Nacemos en tierra de titanes, qué duda cabe. Seres de apariencia ineludible, en los que la luz del cuerpo y del alma se confunde. Y como depositario de aqueste respecto tengo que recordar al señor Alonso, tañedor de campanas y de otros aciertos. Es curioso cómo el recuerdo ensalza los matices del tiempo hasta conseguir la pureza, y así tengo a bien dedicarle estas palabras, que no son de recelo, sino de cariño. Los primeros avatares de la vida se marcan a fuego, de tal manera que el campanazo resonaba en los corazones (en el alma y en el pecho). Era una llamada a filas, y a guardar los secretos, pues secretas son las luces que se esconden en el aula, de puertas para adentro.
Como el que participa en una orden ancestral, el señor Alonso practicaba su matemática: la puntualidad. Como el sol avisa antes de salir, el señor Alonso se mostraba inquieto, y apuraba los momentos previos antes de desempeñar su misión final: tocar la campana. Eso sí, con la destreza y el efecto de quien se sabe necesario, pues no hay año sin campanadas ni almas sin despertar. De él aprendí lo ventajoso y natural de tener una imagen propia e indivisible. Ese silencioso consejo me acompañó en mi viaje por la vida, y así me hice la imagen de quien quería ser cuando me hiciera mayor. El señor Alonso era al fin portero del cielo y decano del honor; no por mentira, sino por destino y por vocación.

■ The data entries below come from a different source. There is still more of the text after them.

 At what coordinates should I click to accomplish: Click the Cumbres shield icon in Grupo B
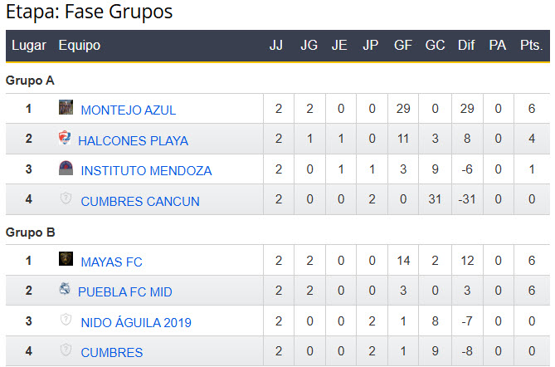coord(66,352)
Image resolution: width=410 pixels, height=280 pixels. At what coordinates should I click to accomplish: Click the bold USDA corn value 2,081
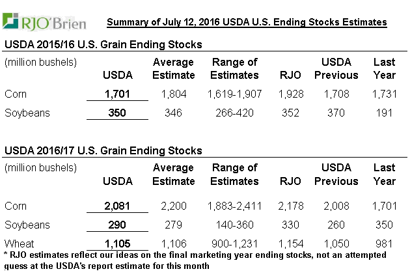tap(118, 206)
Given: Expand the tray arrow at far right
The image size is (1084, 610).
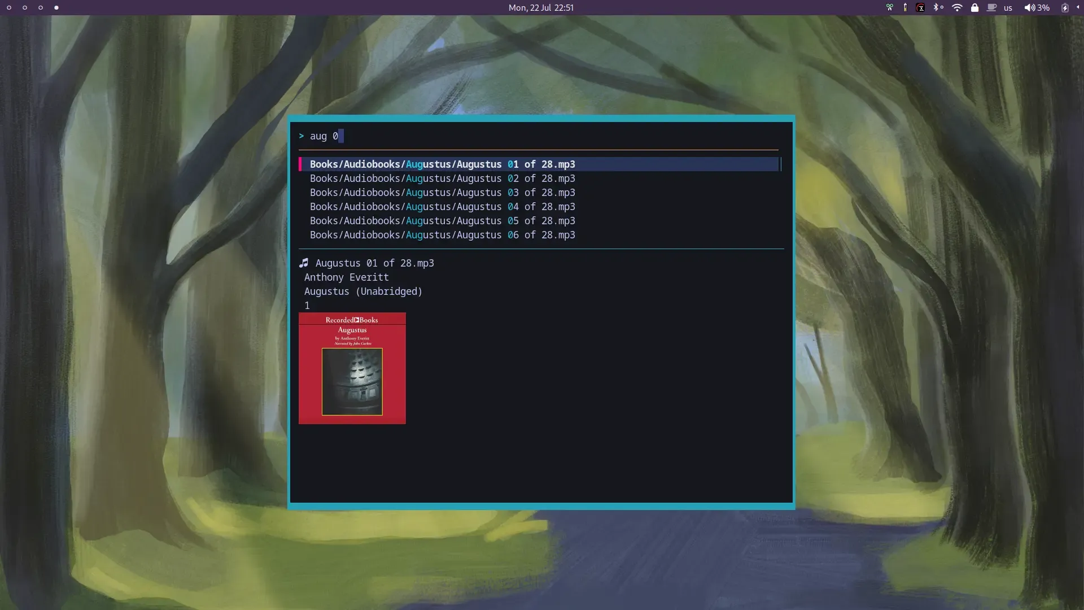Looking at the screenshot, I should [x=1078, y=7].
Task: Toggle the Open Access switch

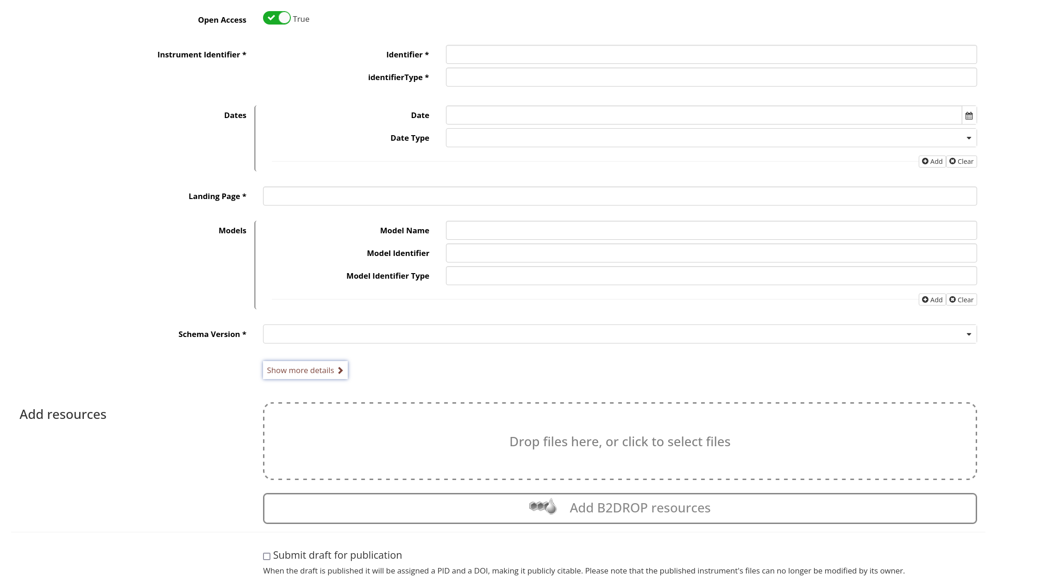Action: 276,18
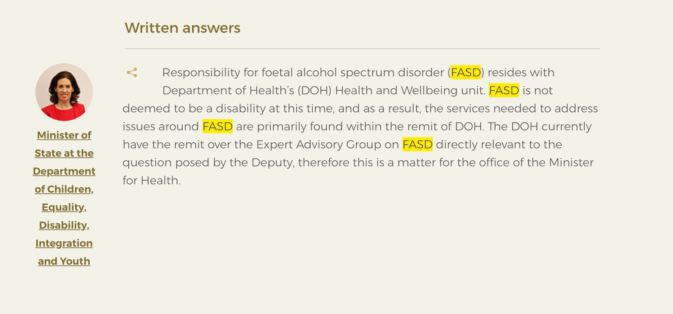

Tan sólo el alma díscolo de un imberbe puso en duda su posición, pues en los meses del verano, yo aguardaba su llegada para que me abriera las puertas del colegio y del almacén donde descansaba la mesa de pin pon; una suerte de tablero conglomerado con unos poyetes (obra de algún inventor), y una red recosida (que destacaba por su precaria situación). A las ocho y media todo estaba preparado para recibir a mi primer maestro, Julio Paublete, y quien esgrimía una mítica raqueta Butterfly.
Esto que digo avisa de los beneficios de tener una ilusión, aunque su objeto sea humilde. Los bolsillos vacíos no se llenan de monedas sino de imágenes y de enseñanzas sinceras. Una certeza: la mejor escuela es el testimonio de quienes nos preceden.